- 設問の指示
A. 次の(i)〜(iii)が上下送りミシンの文章の内容と合うかどうかを「はい」か「いいえ」で答え、判断の決め手となる語句を文章からそのまま引用せよ。(i) 上マニピュレータと下マニピュレータは、それぞれ先端にローラを備えている。(ii) 各ローラの布に対する押圧力はパルスモータで調整される。(iii) 低い押圧力で圧力を微調整する場合、エアシリンダの駆動でローラの押圧力を調整することは困難であった。
B. 上下送りミシンの文章のうち、「上下送りミシンは、針板の下方」を含む語句で始まり「調整することは困難であった。」で終わる部分を、「エアシリンダ」を「空気圧シリンダ」に置き換えて書き直せ。

- 原文抜粋

***

二枚の布を重ね合わせ、これらの布を上方と下方から挟み込んで送ることで、二枚の布を縫い合わせることができる上下送りミシンが知られている。
上下送りミシンは、針板の下方から出没しながら布送りの前後方向に往復移動を行う送り歯と、送り歯と同期して針板上方から上下動しつつ前後方向に移動する送り足と、を備えている。
さらに、上下送りミシンは、縫い代を一定に保つため、針板上面において布送り方向に交差する方向にそれぞれの布を移動させる上マニピュレータと、下マニピュレータと、を備えている。
上マニピュレータ及び下マニピュレータは、それぞれ先端に布を布送り方向に交差する方向に移動させるローラを備えており、縫製中は布端をセンサで検出しながらパルスモータによりローラを回転させて縫い代を一定に保っている。
ここで、各ローラは布に対する押圧力をエアシリンダで調整可能であり、二つのローラの押圧力を変えることで、いせ込み縫いを行うことができる(例えば、特許文献1,2参照。)。
特開昭58−192576号公報 特開昭59−14881号公報
ところで、縫製に用いる布の素材が代わる毎にローラによる布の押圧力も変化させる必要がある。しかし、布の特性が僅かに変化するだけの場合や、低い押圧力において圧力を微調整する場合に、エアシリンダの駆動でローラの押圧力を調整することは困難であった。

***

- 資料
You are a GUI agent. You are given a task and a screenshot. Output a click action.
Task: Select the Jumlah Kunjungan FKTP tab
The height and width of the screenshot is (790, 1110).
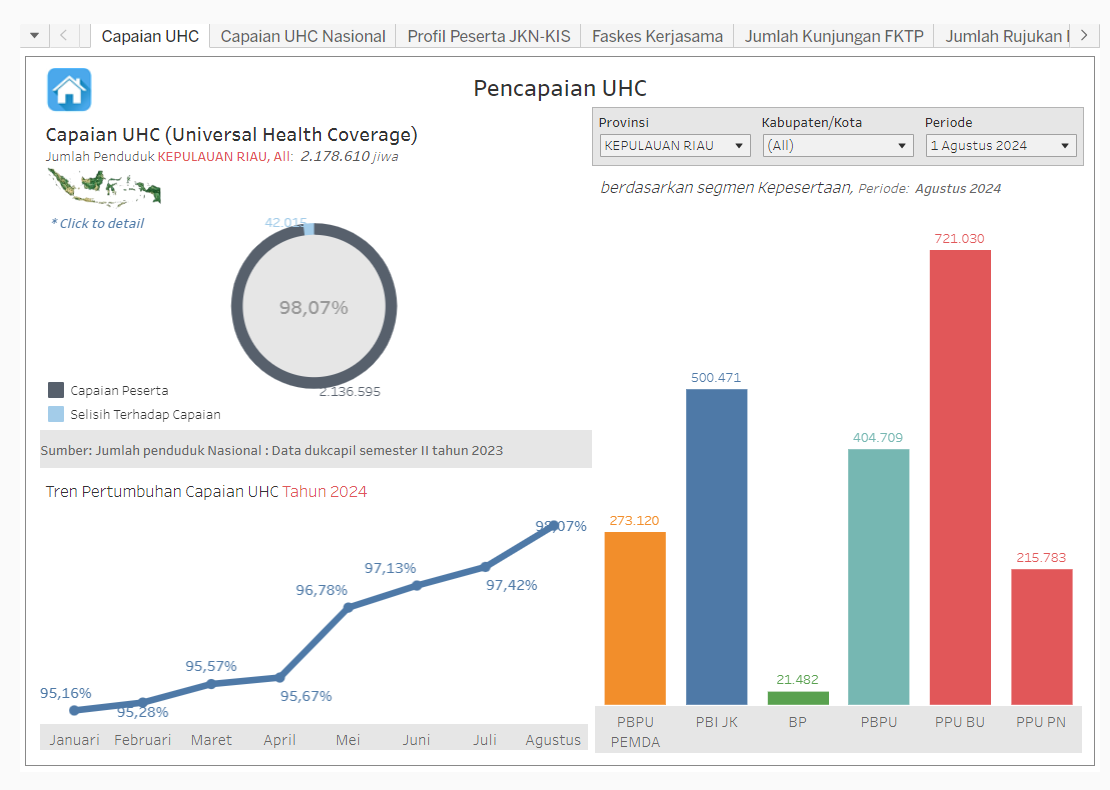pyautogui.click(x=834, y=36)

***

- 設問別の解答
A.
(i) はい。「それぞれ先端に布を布送り方向に交差する方向に移動させるローラを備えており」
(ii) いいえ。「各ローラは布に対する押圧力をエアシリンダで調整可能であり」
(iii) はい。「低い押圧力において圧力を微調整する場合に、エアシリンダの駆動でローラの押圧力を調整することは困難であった」

B.
上下送りミシンは、針板の下方から出没しながら布送りの前後方向に往復移動を行う送り歯と、送り歯と同期して針板上方から上下動しつつ前後方向に移動する送り足と、を備えている。
さらに、上下送りミシンは、縫い代を一定に保つため、針板上面において布送り方向に交差する方向にそれぞれの布を移動させる上マニピュレータと、下マニピュレータと、を備えている。
上マニピュレータ及び下マニピュレータは、それぞれ先端に布を布送り方向に交差する方向に移動させるローラを備えており、縫製中は布端をセンサで検出しながらパルスモータによりローラを回転させて縫い代を一定に保っている。
ここで、各ローラは布に対する押圧力を空気圧シリンダで調整可能であり、二つのローラの押圧力を変えることで、いせ込み縫いを行うことができる(例えば、特許文献1,2参照。)。
特開昭58−192576号公報 特開昭59−14881号公報
ところで、縫製に用いる布の素材が代わる毎にローラによる布の押圧力も変化させる必要がある。しかし、布の特性が僅かに変化するだけの場合や、低い押圧力において圧力を微調整する場合に、空気圧シリンダの駆動でローラの押圧力を調整することは困難であった。